Cisco Systems ASA 5510 Network Router User Manual


  Open as PDF
of 2086
 
79-2
Cisco ASA 5500 Series Configuration Guide using ASDM
Chapter 79 Configuring Anonymous Reporting and Smart Call Home
Information About Anonymous Reporting and Smart Call Home
Information About Anonymous Reporting
Customers can help to improve the ASA platform by enabling Anonymous Reporting, which allows
Cisco to securely receive minimal error and health information from the device. If you enable the feature,
your customer identity will remain anonymous, and no identifying information will be sent.
Enabling Anonymous Reporting creates a trust point and installs a certificate. A CA certificate is
required for your ASA to validate the server certificate present on the Smart Call Home web server and
to form the HTTPS session so that your ASA can send messages securely. Cisco imports a certificate
that is predefined in the software. If you decide to enable Anonymous Reporting, a certificate is installed
on the ASA with a hardcoded trust point name: _SmartCallHome_ServerCA. When you enable
Anonymous Reporting, this trust point is created, the appropriate certificate is installed, and you receive
a message about this action. The certificate then shows up in your configuration.
If the appropriate certificate already exists in your configuration when you enable Anonymous
Reporting, no trust point is created, and no certificate is installed.
Note When you enable Anonymous Reporting you acknowledge your consent to transfer the specified data to
Cisco or to vendors operating on Cisco’s behalf (including countries outside of the U.S.).

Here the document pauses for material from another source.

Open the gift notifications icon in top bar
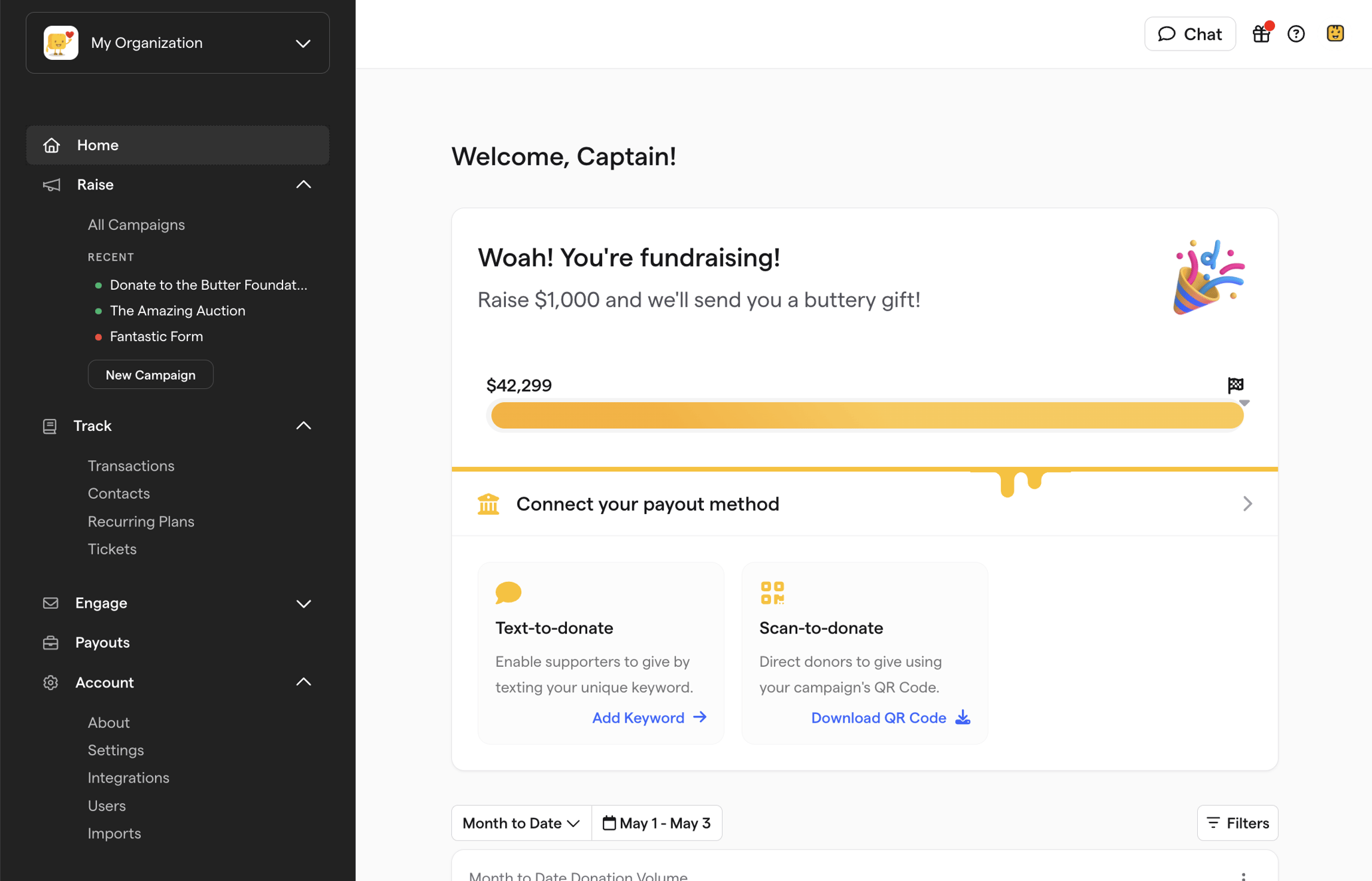The height and width of the screenshot is (881, 1372). [1261, 34]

Cisco maintains the privacy of all customers. For information about Cisco’s treatment of personal
information, see the Cisco Privacy Statement at the following URL:
http://www.cisco.com/web/siteassets/legal/privacy.html
What is Sent to Cisco?
Messages are sent to Cisco once a month and whenever the ASA reloads. These messages are categorized
by alert groups, which are predefined subsets of Smart Call Home alerts that are supported on the ASA:
configuration alerts, inventory alerts, and crash information alerts.
Inventory alerts consist of output from the following commands:
show version—Displays the ASA software version, hardware configuration, license key, and related
uptime data for the device.
show environment—Shows system environment information for ASA system components, such as
hardware operational status for the chassis, drivers, fans, and power supplies, as well as temperature
status, voltage, and CPU usage.
show inventory—Retrieves and displays inventory information about each Cisco product that is
installed in the networking device. Each product is identified by unique device information, called
the UDI, which is a combination of three separate data elements: the product identifier (PID), the
version identifier (VID), and the serial number (SN).
show failover state—Displays the failover state of both units in a failover pair. The information
displayed includes the primary or secondary status of the unit, the Active/Standby status of the unit,
and the last reported reason for failover.
show module—Shows information about any modules installed on the ASAs, for example,
information about an AIP SSC installed on the ASA 5505 or information about an SSP installed on
the ASA 5585-X, and information about an IPS SSP installed on an ASA 5585-X.
Configuration alerts consist of output from the following commands:
show context—Shows allocated interfaces and the configuration file URL, the number of contexts
configured, or, if you enable AR in the system execution space, from a list of all contexts.